For students who benefit from specific language supports to best make connections to and understand a story, I was able to word the story around those adaptations. Let’s face it, parts of Charlie and the Chocolate Factory are a bit scary. Imagining enormous Augustus Gloop getting sucked up into a pipe makes me a little anxious! Let alone Violet turning into a gigantic blueberry. So instead of having my readers dive into these scary moments, I put a little language to it that they are familiar with. Instead of the characters disappearing into the factory, Mr. Wonka would say the following:
“You did not follow my directions! That makes me frustrated. You must now leave my factory.”
As silly as that sounds to anyone who has read Dahl’s version of the text, this type of safe language really let them open up to these characters who were making bad choices.

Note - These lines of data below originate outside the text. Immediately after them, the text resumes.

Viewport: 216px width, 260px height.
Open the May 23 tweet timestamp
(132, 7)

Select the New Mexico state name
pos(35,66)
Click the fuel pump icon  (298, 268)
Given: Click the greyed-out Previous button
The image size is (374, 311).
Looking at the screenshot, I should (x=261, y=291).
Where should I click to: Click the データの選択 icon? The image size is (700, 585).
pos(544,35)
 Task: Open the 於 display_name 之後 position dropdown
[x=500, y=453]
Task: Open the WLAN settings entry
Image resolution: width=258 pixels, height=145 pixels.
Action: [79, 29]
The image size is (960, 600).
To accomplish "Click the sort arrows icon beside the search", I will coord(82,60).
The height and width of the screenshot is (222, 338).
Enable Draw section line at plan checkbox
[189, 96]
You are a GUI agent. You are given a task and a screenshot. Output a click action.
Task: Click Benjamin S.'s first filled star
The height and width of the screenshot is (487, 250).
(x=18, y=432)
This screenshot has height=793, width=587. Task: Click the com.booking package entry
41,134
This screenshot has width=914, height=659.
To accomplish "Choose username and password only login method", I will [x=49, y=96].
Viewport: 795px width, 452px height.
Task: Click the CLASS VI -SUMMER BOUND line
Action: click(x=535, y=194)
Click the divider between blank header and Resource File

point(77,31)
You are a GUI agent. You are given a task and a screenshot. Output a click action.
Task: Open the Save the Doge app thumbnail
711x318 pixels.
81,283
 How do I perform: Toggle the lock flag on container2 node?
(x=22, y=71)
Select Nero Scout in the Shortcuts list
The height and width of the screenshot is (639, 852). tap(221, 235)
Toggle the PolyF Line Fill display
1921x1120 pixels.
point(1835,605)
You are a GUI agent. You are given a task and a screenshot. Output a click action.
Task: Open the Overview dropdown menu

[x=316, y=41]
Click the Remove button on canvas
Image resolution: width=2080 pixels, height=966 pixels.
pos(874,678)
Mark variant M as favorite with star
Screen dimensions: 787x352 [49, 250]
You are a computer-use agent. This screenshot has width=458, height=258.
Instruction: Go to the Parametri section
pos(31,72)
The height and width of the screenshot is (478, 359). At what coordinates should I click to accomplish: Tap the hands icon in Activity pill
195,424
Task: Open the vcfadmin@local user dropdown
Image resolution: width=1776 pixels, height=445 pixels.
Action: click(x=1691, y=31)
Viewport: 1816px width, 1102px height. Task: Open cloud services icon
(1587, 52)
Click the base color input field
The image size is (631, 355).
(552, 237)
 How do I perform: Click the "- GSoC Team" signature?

In addition to just adapting the text and adding familiar language, I tried to make the miraculous and magical aspects of Willy Wonka’s factory truly come alive for them, as best as I could. For instance, we read about the giant inventing machine that swirls amazing colors together to produce Everlasting Gobstopper’s. Since I couldn’t get my hands on one of those machines, we did a little experiment. We mixed milk, food coloring, and liquid soap and here is what we saw:
Before the dish soap was added:
After the dish soap was added:
So it’s not exactly the same magic that Roald Dahl created in his story, but it wasn’t too shabby for a group of four children and their teacher sitting in a tiny classroom. The “oohs” and “aahs” they produced while they watched the magic happen gave me goosebumps – oh the joys of a reading teacher!
Here are some other snapshots of what the “Charlie” section in the classroom looks like:
**Spoiler alert!** 🙂
Keeping track of who found a Golden Ticket and who had to leave the factory: Noteworthy, goose-bumpy, reading teacher moments:
- The color experiment (try it out!)
- Riding our own school’s elevator before doing a compare / contrast to the magic elevator
- When Charlie found the last golden ticket. Before breaking down the language and the situation, all four students jumped up, danced, sang, high-fived, giggled, and celebrated. Amazingness!
- Upon finishing a section of the book and hearing -”But I wanna keep going! Please don’t make me stop!!!”
- Spontaneously using our Charlie vocabulary – “My hobby is feeding the ducks in Central Park! I am going to do that after school today with my babysitter!”
- Watching my students dig through fake candy bars, and then seeing their reactions as they all pulled out golden tickets!
- After lots of context clue practice, hearing one student say “I can be a vocabulary detective! I am going to figure out what this word really means!”